(TRECHO DA PÁGINA)
· · · · · · ·

Mocarzel avança no campo da desmistificação

CÁSSIO STARLING CARLOS
CRÍTICO DA FOLHA

Sob o império da moda e da mídia, a imagem se consolidou como um passaporte para a existência.
Sem uma imagem marcante, alguém, mesmo que exista, pague seus impostos e seja um cidadão, está condenado a ser confundido com ninguém. Atento a essa transformação hoje macroscópica dos valores, o cineasta Evaldo Mocarzel deu início, com "À Margem da Imagem", em 2001, a um conjunto de retratos de grupos sociais em posição de excluídos.
Segunda parte desse projeto, "À Margem do Concreto" focaliza idéias e ideais dos integrantes do MSTC (Movimento Sem-Teto do Centro).
Como no primeiro documentário da série, o trabalho evita os riscos do paternalismo. Não se trata de constituir de fora uma visão dos excluídos, mas de usar a câmera para auscultar o que as representações públicas escondem ou mascaram.
Trata-se de um subterfúgio bem urdido por um diretor que, além de documentarista, carrega uma experiência como jornalista. Ciente das regras da representação nos dois lados desse front, Mocarzel parte em busca de seu objeto e opta por dar voz a ele, em vez de lhe impor um discurso. Nesse sentido, seus trabalhos avançam a passos claros no território da desmistificação, em vez de se posicionar no campo confortável da contra-ideologia.

· · · · · · ·

(EXERCÍCIO PROPOSTO 1) Traduza para o inglês esta frase da crítica sobre Mocarzel: "Como no primeiro documentário da série, o trabalho evita os riscos do paternalismo."
(EXERCÍCIO PROPOSTO 2) Dê a continuação da crítica sobre Mocarzel a partir da última frase apresentada.
As linhas não têm nenhuma relação com a crítica sobre Mocarzel.

(MATERIAL FORNECIDO)
· · · · · · ·

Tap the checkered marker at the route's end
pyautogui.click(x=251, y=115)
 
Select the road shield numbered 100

· · · · · · ·

(RESPOSTA FINAL 1) As in the first documentary in the series, the work avoids the risks of paternalism.

(RESPOSTA FINAL 2)
O que o diretor busca é estimular as falas, estar atento às situações reveladoras, captá-las e, após o processo de seleção na montagem, deixar nossos olhos terem acesso a esse esforço de auto-representação, que nunca surge límpido e coerente, mas sempre problemático.
Como jornalista, Mocarzel conhece os limites dos ideais de objetividade e, quando se desveste dessa personalidade para assumir a de documentarista, torna evidente que os fatos, mesmo quando narrados de acordo com as regras da imparcialidade jornalística, nunca escapam a seu status de representações.
Em vez de adotar o panfletarismo contra o império da imagem, o que o trabalho de Mocarzel traduz é a ascensão dos invisíveis ao território do visível, o que não deixa de ser também uma bela idéia de cinema.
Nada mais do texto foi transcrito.